Extract
--------------------------------

A walkthrough of this technique using a simulated DC and AC+DC image is shown in FIG. 1. All data processing and computation used to produce data in this manuscript was performed using the MATLAB software suite (MATLAB and Statistics Toolbox Release 2011b, The MathWorks, Inc, Natick, Massachusetts). Here, the inventors begin with a DC image with a uniform intensity of 1, and an AC+DC image with an intensity varying from 0 to 1, with a modulation pattern oriented diagonally. First, the DC component is removed from the AC+DC image, and an FFT is performed on the resulting image. Next, the spatial frequency map of the DC-corrected, transformed image is multiplied with the complex spiral function map. The resulting map is then FFT inverted, and the magnitude is taken. This “magnitude” image is then multiplied by the imaginary unit, added to the DC-corrected, AC image. The magnitude of this sum results in the demodulated AC diffuse reflectance, which is uniform at an intensity of approximately 0.5.

Example 4
Advantages and Applications

In accordance with various embodiments herein, there are many advantages of the developed demodulation techniques. For example, modulated light can be used in the SFDI workflow to correct for surface curvature artifacts in diffuse reflectance measurements. In order to correct for surface curvature, a 3-phase approach has been used. Using the developed technique, it is possible to perform a profilometry measurement using 1 frame instead of 3. Phase angle maps are derived by taking the inverse tangent of ratio of the imaginary to the real component of the sum of the two terms shown in Eq. 4. This relationship is shown below in Eq. 6.

--------------------------------

Material supplied
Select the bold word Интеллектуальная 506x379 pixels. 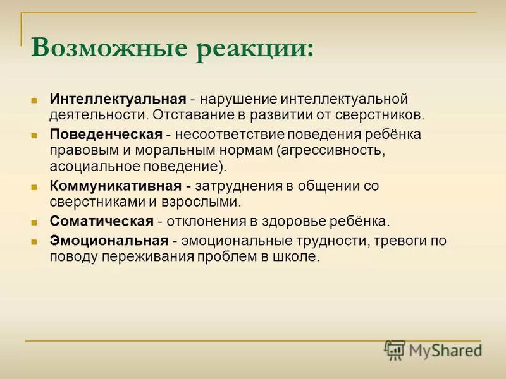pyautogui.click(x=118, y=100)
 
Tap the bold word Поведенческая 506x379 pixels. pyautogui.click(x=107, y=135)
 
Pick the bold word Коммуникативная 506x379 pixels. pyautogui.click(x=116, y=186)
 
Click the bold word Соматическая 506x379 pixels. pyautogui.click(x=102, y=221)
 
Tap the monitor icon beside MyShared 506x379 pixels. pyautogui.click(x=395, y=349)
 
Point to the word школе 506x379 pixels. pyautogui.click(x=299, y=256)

--------------------------------

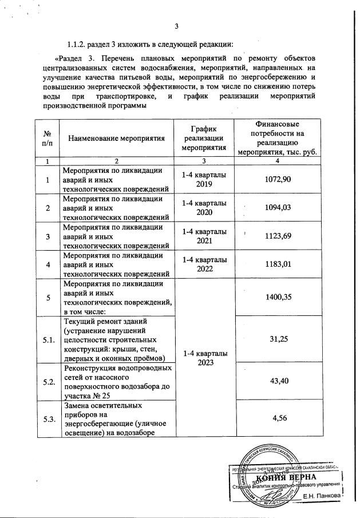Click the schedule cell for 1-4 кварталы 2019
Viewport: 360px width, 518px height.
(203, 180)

--------------------------------

Your tasks
- A) In the demodulation excerpt, how many frames does the developed technique need for a profilometry measurement?
- B) Transcribe the passage of the demodulation excerpt between "In accordance with" and "below in Eq. 6.", inclusive.

Completed exercise
- A) One frame, instead of three.

- B)
In accordance with various embodiments herein, there are many advantages of the developed demodulation techniques. For example, modulated light can be used in the SFDI workflow to correct for surface curvature artifacts in diffuse reflectance measurements. In order to correct for surface curvature, a 3-phase approach has been used. Using the developed technique, it is possible to perform a profilometry measurement using 1 frame instead of 3. Phase angle maps are derived by taking the inverse tangent of ratio of the imaginary to the real component of the sum of the two terms shown in Eq. 4. This relationship is shown below in Eq. 6.